● ANGEZEIGTER TEXT
+ + + + +
Ernes Europa

EU-Mindestlohnrichtlinie II: Aus dem Brexit gelernt

Roland Erne

Roland Erne war Chemielaborant und GBI-Jugendsekretär. Seit 2017 ist er Professor für Europäische Integration und Arbeitsbeziehungen am University College Dublin.

In den letzten Monaten mussten sich Lobbyisten für US-Kapitalinteressen in Brüssel wütenden Fragen von US-Spitzenmanagern stellen: Wie konnten Europaparlament und Ministerrat ein EU-Gesetz verabschieden, laut dem
80 Prozent aller Beschäftigten einen Gesamtarbeitsvertrag (GAV) haben sollten? Haben die rechten Parteien keine Mehrheit mehr im Europaparlament? Sind in den meisten EU-Ländern nicht mehr rechte Regierungen an der Macht? Arbeiten die meisten Lobbyistinnen und Lobbyisten in Brüssel nicht mehr für Kapitalinteressen?

Künftig soll für 80 Prozent aller in der EU Beschäftigten ein GAV gelten.

NICHT VERWÄSSERT. Auch der EU-skep­tische Politikwissenschafter Martin ­Höpner war davon überzeugt, dass der EU-Kommissionsentwurf für eine Richtlinie über angemessene Mindestlöhne, wenn überhaupt, nur stark verwässert angenommen wird. Doch wurde die Richtlinie Gesetz, und zwar in einer Fassung, die weiter geht als der Kommissionsvorschlag, der nur einen GAV-Abdeckungsgrad von 70 Prozent verlangte.
+ + + + +
● EXTRAHIERTES MATERIAL
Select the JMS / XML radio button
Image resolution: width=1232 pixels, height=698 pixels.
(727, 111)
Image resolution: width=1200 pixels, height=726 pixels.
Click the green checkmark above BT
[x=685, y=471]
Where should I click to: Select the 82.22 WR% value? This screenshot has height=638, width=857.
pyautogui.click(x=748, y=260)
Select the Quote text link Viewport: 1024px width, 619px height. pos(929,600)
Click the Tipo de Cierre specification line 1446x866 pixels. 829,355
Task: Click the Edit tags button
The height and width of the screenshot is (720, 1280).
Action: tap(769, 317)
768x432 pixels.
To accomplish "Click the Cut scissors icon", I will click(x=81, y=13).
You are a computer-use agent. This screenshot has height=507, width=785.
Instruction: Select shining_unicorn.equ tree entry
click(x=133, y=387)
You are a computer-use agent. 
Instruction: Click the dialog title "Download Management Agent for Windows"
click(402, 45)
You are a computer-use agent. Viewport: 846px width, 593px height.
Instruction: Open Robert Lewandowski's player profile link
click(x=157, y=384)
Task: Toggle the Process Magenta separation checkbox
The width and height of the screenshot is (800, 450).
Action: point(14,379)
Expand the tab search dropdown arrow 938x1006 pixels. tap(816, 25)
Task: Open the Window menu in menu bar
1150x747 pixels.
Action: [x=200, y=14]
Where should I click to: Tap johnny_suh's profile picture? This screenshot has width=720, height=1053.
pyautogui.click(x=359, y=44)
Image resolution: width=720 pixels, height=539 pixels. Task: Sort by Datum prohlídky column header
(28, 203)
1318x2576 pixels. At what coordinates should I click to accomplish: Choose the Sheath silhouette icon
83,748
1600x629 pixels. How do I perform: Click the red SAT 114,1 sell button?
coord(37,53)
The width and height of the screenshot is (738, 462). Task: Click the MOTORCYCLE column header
+ + + + +
● ARBEITSAUFTRAG 1
Welchen GAV-Abdeckungsgrad verlangte der Kommissionsvorschlag laut dem Text zur EU-Mindestlohnrichtlinie?
● ARBEITSAUFTRAG 2
Gib aus dem Text zur EU-Mindestlohnrichtlinie den Abschnitt wörtlich wieder, der mit den Worten „NICHT VERWÄSSERT. Auch“ einsetzt und mit „70 Prozent verlangte.“ schließt.

● ANTWORT 1
Einen GAV-Abdeckungsgrad von 70 Prozent.

● ANTWORT 2
NICHT VERWÄSSERT. Auch der EU-skep­tische Politikwissenschafter Martin ­Höpner war davon überzeugt, dass der EU-Kommissionsentwurf für eine Richtlinie über angemessene Mindestlöhne, wenn überhaupt, nur stark verwässert angenommen wird. Doch wurde die Richtlinie Gesetz, und zwar in einer Fassung, die weiter geht als der Kommissionsvorschlag, der nur einen GAV-Abdeckungsgrad von 70 Prozent verlangte.